[Records excerpted from a collection]
== Segment start ==

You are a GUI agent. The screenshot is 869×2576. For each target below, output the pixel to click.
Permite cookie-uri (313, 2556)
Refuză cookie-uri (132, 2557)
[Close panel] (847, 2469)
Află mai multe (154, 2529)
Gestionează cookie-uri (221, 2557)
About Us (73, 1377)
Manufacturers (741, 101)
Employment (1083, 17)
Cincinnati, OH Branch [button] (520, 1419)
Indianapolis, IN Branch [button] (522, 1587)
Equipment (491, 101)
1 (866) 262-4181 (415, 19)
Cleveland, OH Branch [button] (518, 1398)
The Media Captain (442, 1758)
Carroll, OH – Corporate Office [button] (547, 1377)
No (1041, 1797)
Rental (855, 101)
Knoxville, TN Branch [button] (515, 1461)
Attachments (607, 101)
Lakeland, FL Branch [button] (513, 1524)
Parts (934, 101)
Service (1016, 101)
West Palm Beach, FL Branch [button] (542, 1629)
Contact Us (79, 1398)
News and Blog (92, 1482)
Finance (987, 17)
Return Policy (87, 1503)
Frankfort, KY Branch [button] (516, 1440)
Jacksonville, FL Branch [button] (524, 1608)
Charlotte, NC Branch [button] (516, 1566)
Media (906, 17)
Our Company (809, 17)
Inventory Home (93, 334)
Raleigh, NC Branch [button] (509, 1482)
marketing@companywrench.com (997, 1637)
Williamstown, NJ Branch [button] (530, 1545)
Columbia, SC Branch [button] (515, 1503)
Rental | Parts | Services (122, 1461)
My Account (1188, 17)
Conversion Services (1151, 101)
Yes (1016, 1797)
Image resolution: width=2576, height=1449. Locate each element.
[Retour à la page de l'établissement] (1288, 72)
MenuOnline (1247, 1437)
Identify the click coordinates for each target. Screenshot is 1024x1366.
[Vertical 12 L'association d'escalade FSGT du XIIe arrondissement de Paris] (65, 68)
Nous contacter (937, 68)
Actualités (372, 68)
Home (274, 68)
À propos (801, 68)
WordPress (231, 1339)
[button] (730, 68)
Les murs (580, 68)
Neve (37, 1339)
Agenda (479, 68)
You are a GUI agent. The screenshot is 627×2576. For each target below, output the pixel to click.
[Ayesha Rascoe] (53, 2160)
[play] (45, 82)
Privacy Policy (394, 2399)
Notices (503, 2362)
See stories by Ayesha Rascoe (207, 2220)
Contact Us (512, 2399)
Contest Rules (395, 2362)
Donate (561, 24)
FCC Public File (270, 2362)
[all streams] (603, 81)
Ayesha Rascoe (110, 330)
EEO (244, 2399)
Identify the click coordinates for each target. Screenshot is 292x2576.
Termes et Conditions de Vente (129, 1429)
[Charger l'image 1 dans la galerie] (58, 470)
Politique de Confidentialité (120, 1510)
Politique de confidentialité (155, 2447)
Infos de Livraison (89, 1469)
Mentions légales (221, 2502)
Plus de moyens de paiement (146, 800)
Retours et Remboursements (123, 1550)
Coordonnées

== Segment end ==

## What is being asked
Your task is to repeat each of the records above exactly.

## Output for this task
You are a GUI agent. The screenshot is 869×2576. For each target below, output the pixel to click.
Permite cookie-uri (313, 2556)
Refuză cookie-uri (132, 2557)
[Close panel] (847, 2469)
Află mai multe (154, 2529)
Gestionează cookie-uri (221, 2557)
About Us (73, 1377)
Manufacturers (741, 101)
Employment (1083, 17)
Cincinnati, OH Branch [button] (520, 1419)
Indianapolis, IN Branch [button] (522, 1587)
Equipment (491, 101)
1 (866) 262-4181 (415, 19)
Cleveland, OH Branch [button] (518, 1398)
The Media Captain (442, 1758)
Carroll, OH – Corporate Office [button] (547, 1377)
No (1041, 1797)
Rental (855, 101)
Knoxville, TN Branch [button] (515, 1461)
Attachments (607, 101)
Lakeland, FL Branch [button] (513, 1524)
Parts (934, 101)
Service (1016, 101)
West Palm Beach, FL Branch [button] (542, 1629)
Contact Us (79, 1398)
News and Blog (92, 1482)
Finance (987, 17)
Return Policy (87, 1503)
Frankfort, KY Branch [button] (516, 1440)
Jacksonville, FL Branch [button] (524, 1608)
Charlotte, NC Branch [button] (516, 1566)
Media (906, 17)
Our Company (809, 17)
Inventory Home (93, 334)
Raleigh, NC Branch [button] (509, 1482)
marketing@companywrench.com (997, 1637)
Williamstown, NJ Branch [button] (530, 1545)
Columbia, SC Branch [button] (515, 1503)
Rental | Parts | Services (122, 1461)
My Account (1188, 17)
Conversion Services (1151, 101)
Yes (1016, 1797)
Image resolution: width=2576, height=1449. Locate each element.
[Retour à la page de l'établissement] (1288, 72)
MenuOnline (1247, 1437)
Identify the click coordinates for each target. Screenshot is 1024x1366.
[Vertical 12 L'association d'escalade FSGT du XIIe arrondissement de Paris] (65, 68)
Nous contacter (937, 68)
Actualités (372, 68)
Home (274, 68)
À propos (801, 68)
WordPress (231, 1339)
[button] (730, 68)
Les murs (580, 68)
Neve (37, 1339)
Agenda (479, 68)
You are a GUI agent. The screenshot is 627×2576. For each target below, output the pixel to click.
[Ayesha Rascoe] (53, 2160)
[play] (45, 82)
Privacy Policy (394, 2399)
Notices (503, 2362)
See stories by Ayesha Rascoe (207, 2220)
Contact Us (512, 2399)
Contest Rules (395, 2362)
Donate (561, 24)
FCC Public File (270, 2362)
[all streams] (603, 81)
Ayesha Rascoe (110, 330)
EEO (244, 2399)
Identify the click coordinates for each target. Screenshot is 292x2576.
Termes et Conditions de Vente (129, 1429)
[Charger l'image 1 dans la galerie] (58, 470)
Politique de Confidentialité (120, 1510)
Politique de confidentialité (155, 2447)
Infos de Livraison (89, 1469)
Mentions légales (221, 2502)
Plus de moyens de paiement (146, 800)
Retours et Remboursements (123, 1550)
Coordonnées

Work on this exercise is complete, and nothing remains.